If you want to see your movement succeed, and you look at history as any kind of guide, you don't have to look very hard to see what will certainly doom your movement. It's pretty simple. You don't want to be on the side of Evil.
It does not take a deep dive to discover that whenever there's any dabbling in the spiritual dark arts, it's usually associated with Evil. So again, not a great strategy if you're aiming for a successful movement.
The three BLM co-founders are each Marxist feminists — that's not opinion — it's what they openly embrace.
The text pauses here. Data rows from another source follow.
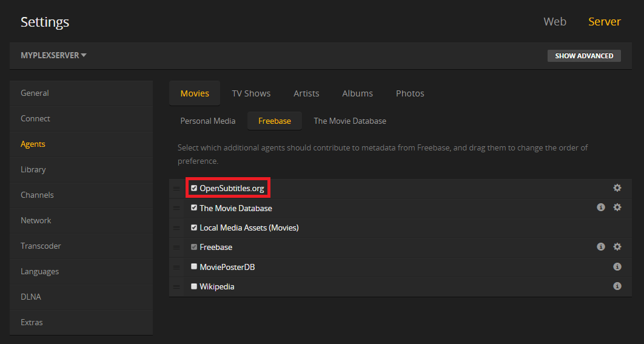This screenshot has width=644, height=344.
Task: Show info icon for MoviePosterDB agent
Action: pos(617,266)
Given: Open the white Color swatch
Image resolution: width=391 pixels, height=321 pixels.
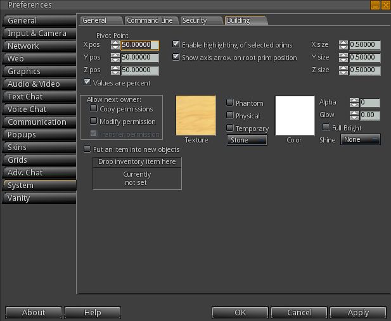Looking at the screenshot, I should click(x=295, y=115).
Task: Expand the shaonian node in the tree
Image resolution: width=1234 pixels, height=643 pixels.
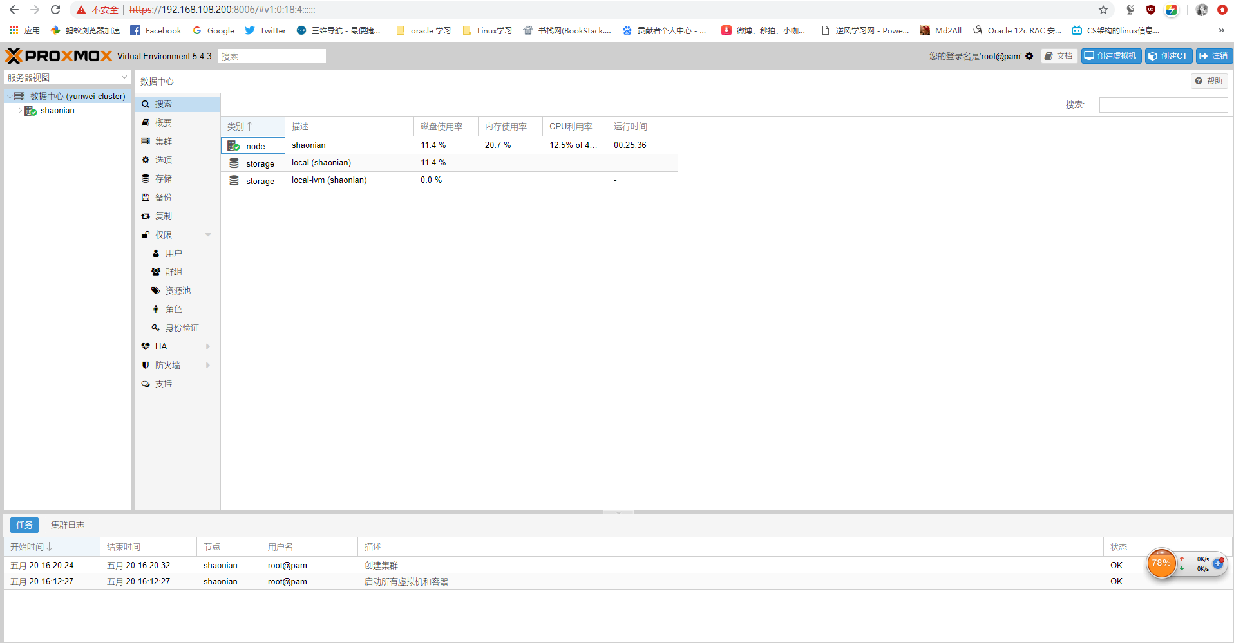Action: (20, 111)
One of those co-founders, Patrisse Cullors, along with Melina Abdullah (who is a feminist professor and co-founder of the Los Angeles chapter of BLM), both employ worshipping and calling on the spirits of the dead as a key aspect of BLM's social justice strategy.
In June, the Berkley Center (which is actually at Georgetown University, not the crazy California Berkeley), published an article titled: "The Fight for Black Lives is a Spiritual Movement."
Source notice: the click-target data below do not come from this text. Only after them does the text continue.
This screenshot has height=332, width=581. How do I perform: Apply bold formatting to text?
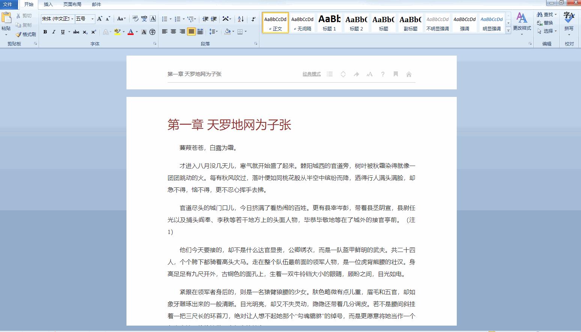[x=45, y=32]
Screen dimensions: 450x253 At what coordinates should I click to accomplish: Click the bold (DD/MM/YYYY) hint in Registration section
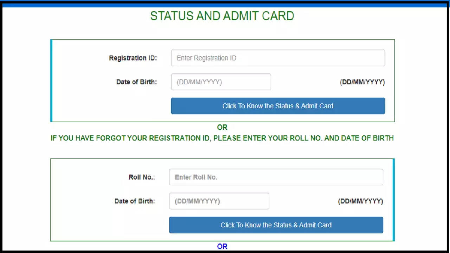tap(362, 82)
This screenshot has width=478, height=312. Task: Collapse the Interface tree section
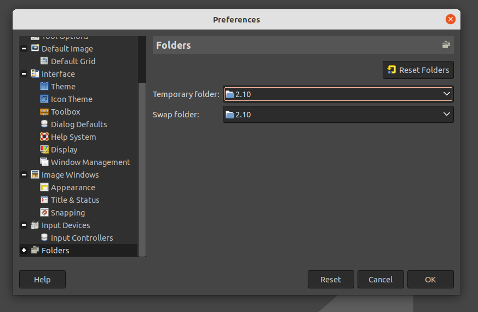click(x=24, y=74)
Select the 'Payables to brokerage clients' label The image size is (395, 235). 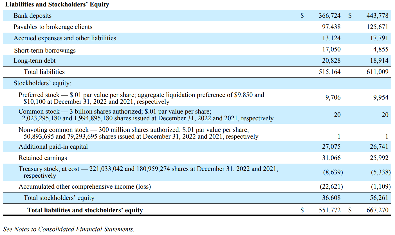point(53,27)
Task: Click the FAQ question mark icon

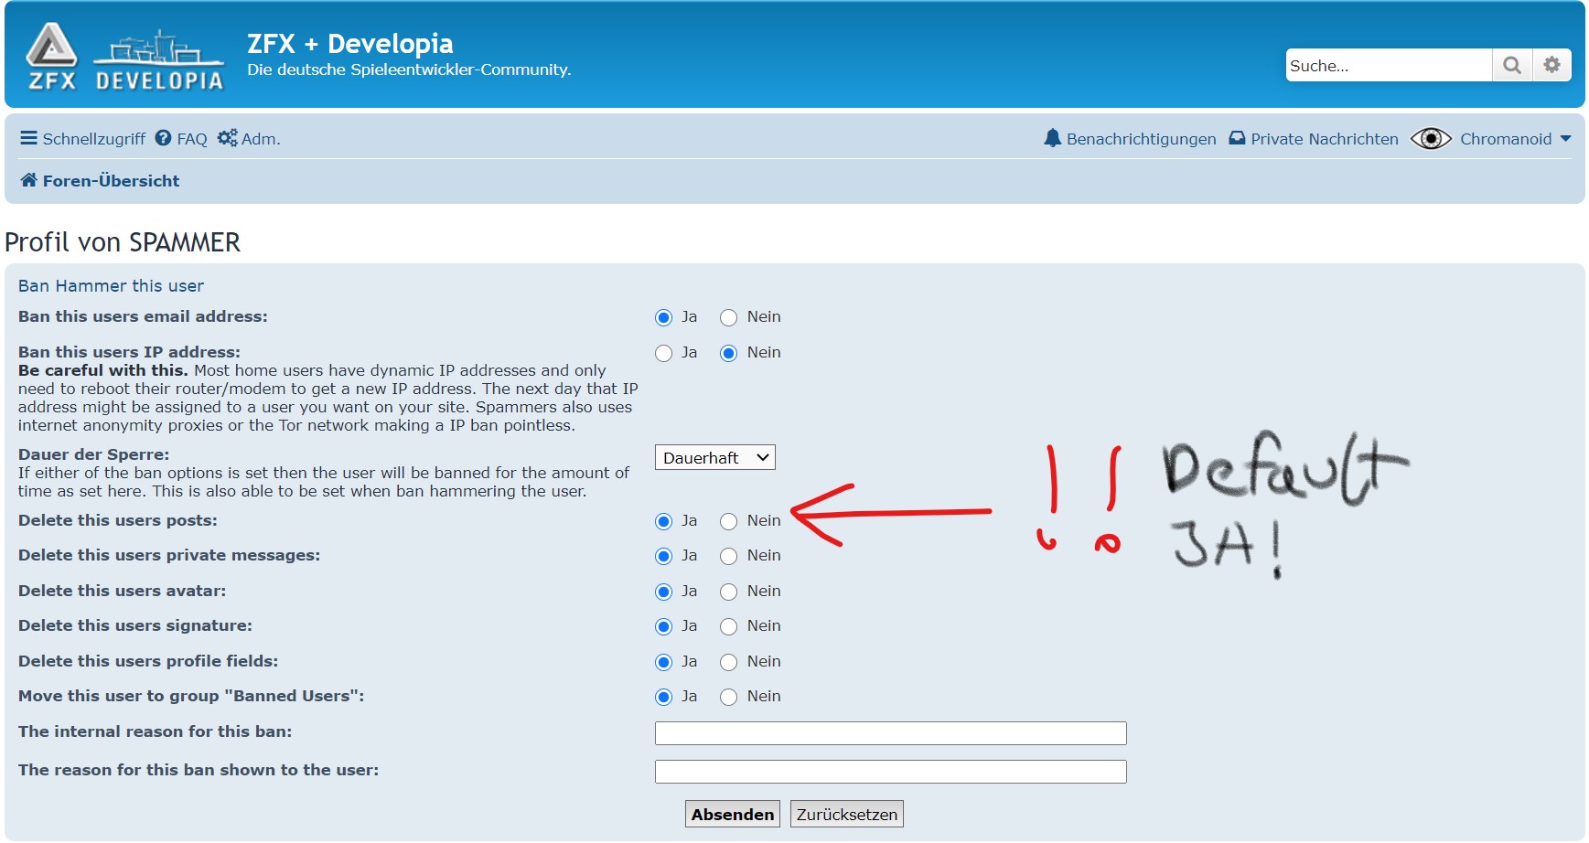Action: [x=164, y=138]
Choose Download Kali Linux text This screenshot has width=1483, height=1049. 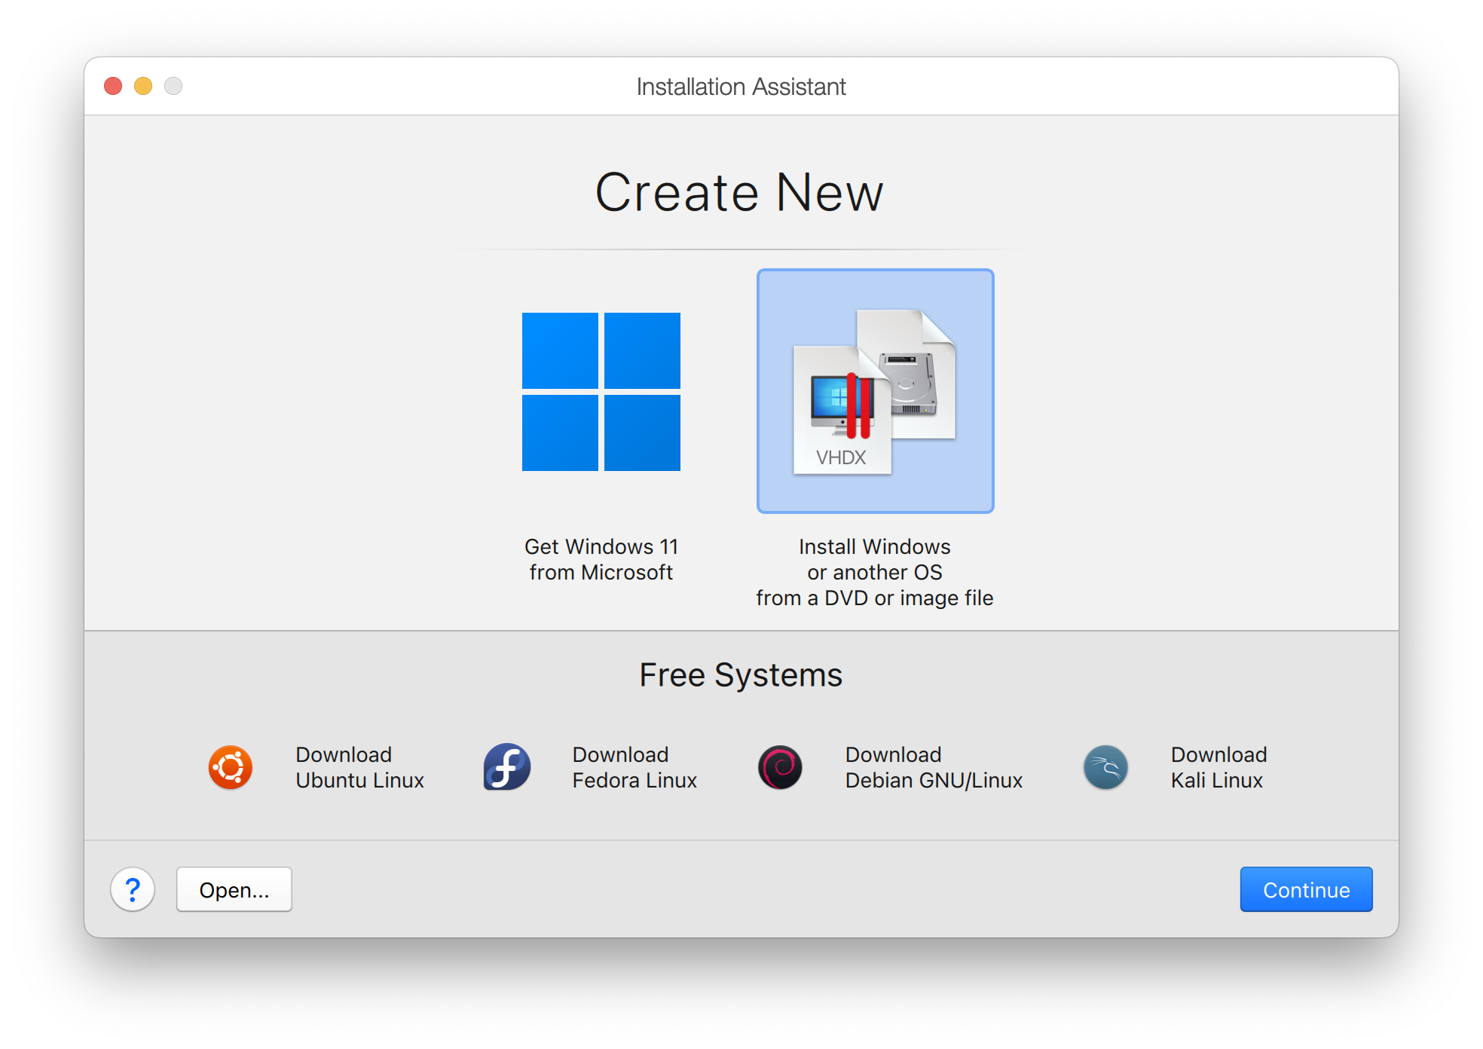click(x=1218, y=767)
The article describes the Los Angeles chapter of BLM leading a ceremony in June in front of Mayor Eric Garcetti's house to demand defunding the police. It describes how the BLM-LA co-founder, Melina Abdullah "led the group in a ritual: the reciting of names of those taken by state violence before their time – ancestors now being called back to animate their own justice."
They chanted, "George Floyd. Asé. Philandro Castille. Asé. Andrew Joseph. Asé. Michael Brown. Asé." And on like that through several more names.
Again, quoting from the article about this ceremony:
As each name is recited, Dr. Abdullah poured libations on the ground as the group of over 100 chanted "Asé," a Yoruba term [the Yoruba are a large ethnic group in West Africa] often used by practitioners of Ifa [Ee-fah], a faith and divination system that originated in West Africa, in return. This ritual, Dr. Abdullah explained is a form of worship.
The article goes on to explain that part of this "worship" includes: "summoning deities."
Patrisse Cullors, one of the three BLM co-founders, is ordained in the Ifa religion.
In June, Cullors and Abdullah recorded a Facebook live event in which they talked about summoning spirits as part of their work.
Watch Dr. Abdullah at the 24:33 mark:
And at the 25:29 mark, Dr. Abdullah actually talks about how she laughs with one of the spirits that she summons.
We've been telling you for months — people keep saying "Black Lives Matter," but I don't think it means what they think it means. BLM the organization is fully anti-police, anti-capitalist, anti-family, pro-revolution, pro-Marxist, and now apparently, pro-summoning-spirits-and-having-a-good-laugh-with-them.